Figure 4: RTK signaling stabilizes the Tm selector network.

A-G, TmX/Tm2-Gal4 driving CD4-tdGFP (flip-out) and Mef2 RNAi (A,E), UAS-aop.WT (B,F) or UAS-aop.ACT (C,G). A-C, 3D reconstructions of GFP for the representative adult neurons in each condition, with anti-NCad. “???” marks neurons that typically target to Lo4 but could not be recognized as any known optic lobe neuron based on their morphology. Dashed lines mark the border of lobula neuropil. D, Quantification of A-C. n= 54/6 (control), 38/8 (Mef2 RNAi), 16/6 (aop.WT) and 75/5 (aop.ACT) neurons/brains. p=0.03 (Mef2 RNAi), p=0.02 (aop.WT), p=0.005 (aop.ACT) for change in cell-type proportions.

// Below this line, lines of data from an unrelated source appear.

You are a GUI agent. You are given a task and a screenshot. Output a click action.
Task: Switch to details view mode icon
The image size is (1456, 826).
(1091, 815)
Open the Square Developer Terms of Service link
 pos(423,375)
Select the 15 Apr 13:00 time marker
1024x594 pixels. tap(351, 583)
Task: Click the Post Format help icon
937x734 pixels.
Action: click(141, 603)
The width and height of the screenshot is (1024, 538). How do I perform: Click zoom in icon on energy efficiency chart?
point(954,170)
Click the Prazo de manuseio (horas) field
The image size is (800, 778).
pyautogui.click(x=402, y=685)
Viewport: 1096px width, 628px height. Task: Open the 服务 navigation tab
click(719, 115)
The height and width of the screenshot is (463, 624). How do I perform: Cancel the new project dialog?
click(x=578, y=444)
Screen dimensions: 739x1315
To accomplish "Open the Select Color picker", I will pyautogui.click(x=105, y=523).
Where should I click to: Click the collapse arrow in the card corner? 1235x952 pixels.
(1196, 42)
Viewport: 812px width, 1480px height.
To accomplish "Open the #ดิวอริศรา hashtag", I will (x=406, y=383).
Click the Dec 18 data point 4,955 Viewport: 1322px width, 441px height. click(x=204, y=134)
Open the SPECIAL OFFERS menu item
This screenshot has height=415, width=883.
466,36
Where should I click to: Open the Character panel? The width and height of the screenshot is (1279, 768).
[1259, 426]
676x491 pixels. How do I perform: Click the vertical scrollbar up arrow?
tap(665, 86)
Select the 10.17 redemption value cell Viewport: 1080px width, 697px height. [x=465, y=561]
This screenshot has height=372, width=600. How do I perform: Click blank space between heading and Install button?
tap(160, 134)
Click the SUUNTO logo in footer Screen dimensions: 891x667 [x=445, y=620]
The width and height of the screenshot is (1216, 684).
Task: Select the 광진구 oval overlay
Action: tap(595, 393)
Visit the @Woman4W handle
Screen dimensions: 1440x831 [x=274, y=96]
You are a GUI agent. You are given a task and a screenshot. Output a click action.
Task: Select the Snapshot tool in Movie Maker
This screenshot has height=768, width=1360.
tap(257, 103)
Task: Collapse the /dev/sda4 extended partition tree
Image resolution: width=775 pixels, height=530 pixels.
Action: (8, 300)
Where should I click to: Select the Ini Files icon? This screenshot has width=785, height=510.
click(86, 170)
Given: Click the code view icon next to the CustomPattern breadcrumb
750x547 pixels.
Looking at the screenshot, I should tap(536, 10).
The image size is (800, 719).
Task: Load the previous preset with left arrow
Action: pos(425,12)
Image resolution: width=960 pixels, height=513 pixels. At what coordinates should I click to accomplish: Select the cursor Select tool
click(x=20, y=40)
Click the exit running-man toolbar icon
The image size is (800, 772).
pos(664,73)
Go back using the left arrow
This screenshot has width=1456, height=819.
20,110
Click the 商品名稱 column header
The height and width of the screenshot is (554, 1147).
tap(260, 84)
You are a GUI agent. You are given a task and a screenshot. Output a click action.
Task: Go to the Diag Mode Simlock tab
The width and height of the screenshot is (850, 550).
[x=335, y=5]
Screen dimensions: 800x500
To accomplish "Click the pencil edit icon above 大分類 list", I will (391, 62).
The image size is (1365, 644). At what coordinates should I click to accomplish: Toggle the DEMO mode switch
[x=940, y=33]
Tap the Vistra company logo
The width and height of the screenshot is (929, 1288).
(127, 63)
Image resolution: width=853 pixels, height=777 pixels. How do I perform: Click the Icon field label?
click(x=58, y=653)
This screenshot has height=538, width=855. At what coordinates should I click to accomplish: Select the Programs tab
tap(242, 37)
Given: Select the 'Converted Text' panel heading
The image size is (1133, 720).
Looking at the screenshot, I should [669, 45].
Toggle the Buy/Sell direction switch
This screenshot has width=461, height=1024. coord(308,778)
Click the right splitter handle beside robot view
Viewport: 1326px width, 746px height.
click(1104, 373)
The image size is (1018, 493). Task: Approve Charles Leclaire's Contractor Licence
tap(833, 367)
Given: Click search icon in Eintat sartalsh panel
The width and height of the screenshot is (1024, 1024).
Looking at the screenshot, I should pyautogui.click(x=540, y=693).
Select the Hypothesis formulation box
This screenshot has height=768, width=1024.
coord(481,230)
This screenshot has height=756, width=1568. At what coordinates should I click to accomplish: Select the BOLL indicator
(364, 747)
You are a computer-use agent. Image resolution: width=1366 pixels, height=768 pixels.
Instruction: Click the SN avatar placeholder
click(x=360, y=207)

Error bars denote SEM. E-G, Same as (A-C) with max. projections of somas with anti-Pdm3 (blue) and anti-Aop (red). Arrowheads: GFP⁺ neurons. Scale bars: 10 μm (A-C) and 3 μm (E-G). H, Summary of the experimentally validated regulatory interactions between Drgx, Pdm3, Mef2 and Aop in Tm neurons. Negative regulation of Pdm3 by Aop (dashed line) is only applicable when Aop cannot be degraded through the MAPK pathway. RTK: receptor tyrosine kinase.